» SELECTED EXCERPT
________________________
5 rows × 138 columns

In this toy city dataset, you will notice that we have cities’ names, but not the country in which they are located. Since we know this variable is in our world dataset, we can do a spatial join to match each city observation up with the country in which it is located:

cities_w_county = cities.sjoin(world, how="left", predicate="intersects")
cities_w_county.sample(3)

	scalerank_left	natscale	labelrank_left	featurecla_left	name_left	namepar	namealt	nameascii	adm0cap	capin	...	fclass_vn_right	fclass_tr_right	fclass_id_right	fclass_pl_right	fclass_gr_right	fclass_it_right	fclass_nl_right	fclass_se_right	fclass_bd_right	fclass_ua_right
368	4	50	2	Populated place	Torreón	None	Torreon	Torreon	0	None	...	None	None	None	None	None	None	None	None	None	None
383	4	50	2	Admin-1 capital	Ibadan	None	None	Ibadan	0	None	...	None	None	None	None	None	None	None	None	None	None
794	3	110	8	Admin-0 capital	Dushanbe	None	None	Dushanbe	1	None	...	None	None	None	None	None	None	None	None	None	None

3 rows × 307 columns

Voilá! Just like that we’ve merged two datasets that have no variables in common.

Note that like our regular merge/join methods, we can use how to dictate which observations remain in our joined dataset. Unlike a regular merge/join, though, we also have the argument predicate which dictates what spatial relationships should be merged. When merging points with polygons, there aren’t a lot of ways you can imagine rows relating to one another. But spatial joins can also be done with lines and polygons (say, matching roads with the states they cross), or with polygons and polygons (matching media markets to states), and in those settings you can imagine more complicated relationships. For example, perhaps we only want to join roads to states if the road lies entirely within the state; or perhaps we want to join our roads to any state they touch. To accommodate these different relationships, predicate accepts:

intersects
contains
within
touches
crosses
overlaps

Order of Join#

Note that while normal merge/join are symmetric – it doesn’t really matter which is the right dataset and which is left – order does matter for spatial joins, as only the geometry of one dataset is preserved. So if we do cities.sjoin(world), the resulting geodataframe will be points (as above). But if we flip the order, we end up with country polygons:

world.sjoin(cities).plot()

<Axes: >

../../_images/4a24c5e54c86e45ee36c3c575d7762b816870f5c791f46026fe8f48d324fa3ff.png

Nearest Spatial Join#

sjoin is terrific for linking observations that are in the same location. But sometimes we’re interested not in joining records that are in exactly the same spot or are overlapping, but rather observations that are near to one another.

For that, geopandas has sjoin_nearest. sjoin_nearest, as the name implies, merges an observation in one dataset to the nearest observation in another dataset.
________________________
» THE PROBLEM
Answer these from the spatial join excerpt:
1. What information does the toy city dataset lack?
2. Which argument controls what spatial relationships should be merged?
3. What does the result consist of when the join is run as world.sjoin(cities)?
The listing is separate material and has no connection to the spatial join excerpt.

» INFORMATION PROVIDED
________________________
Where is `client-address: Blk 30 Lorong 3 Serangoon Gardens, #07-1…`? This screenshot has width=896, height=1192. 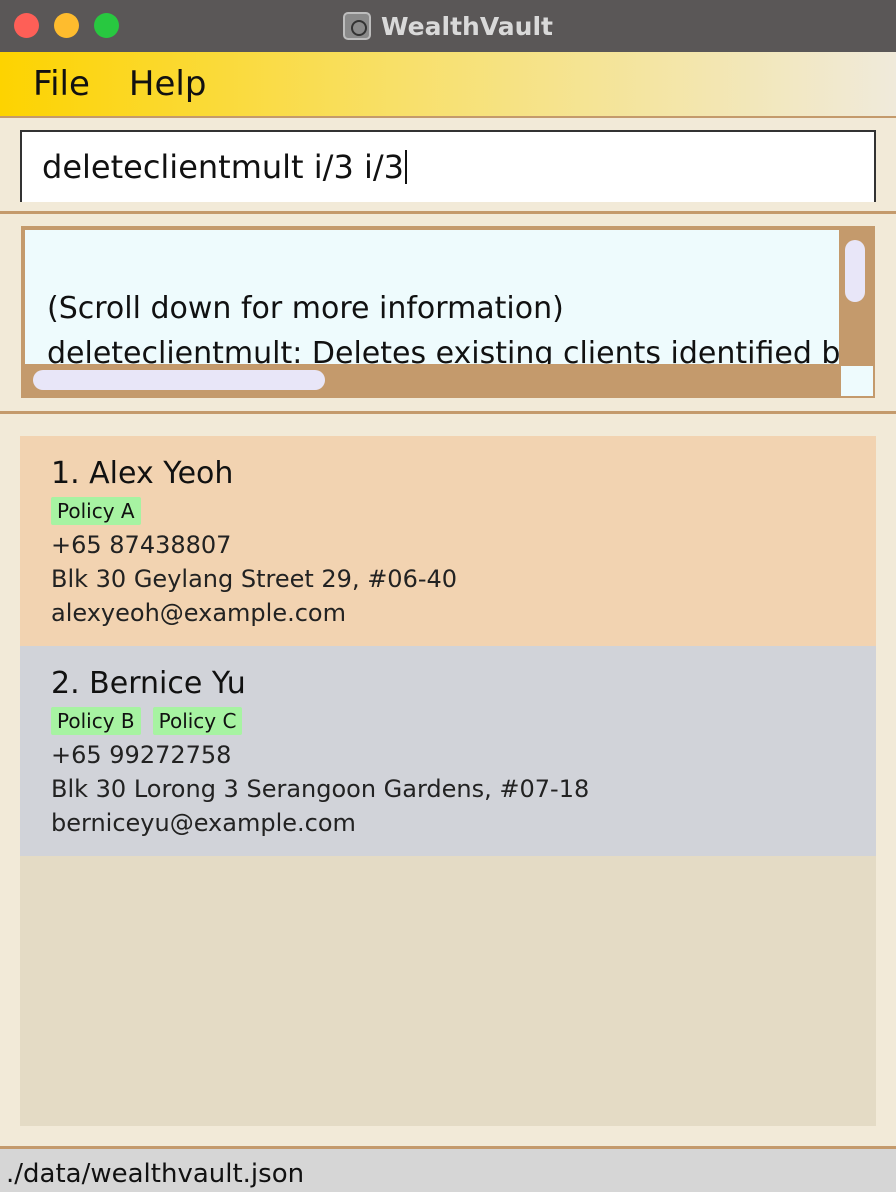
________________________
» TASK RESPONSE
1. The country in which each city is located.
2. predicate
3. Country polygons.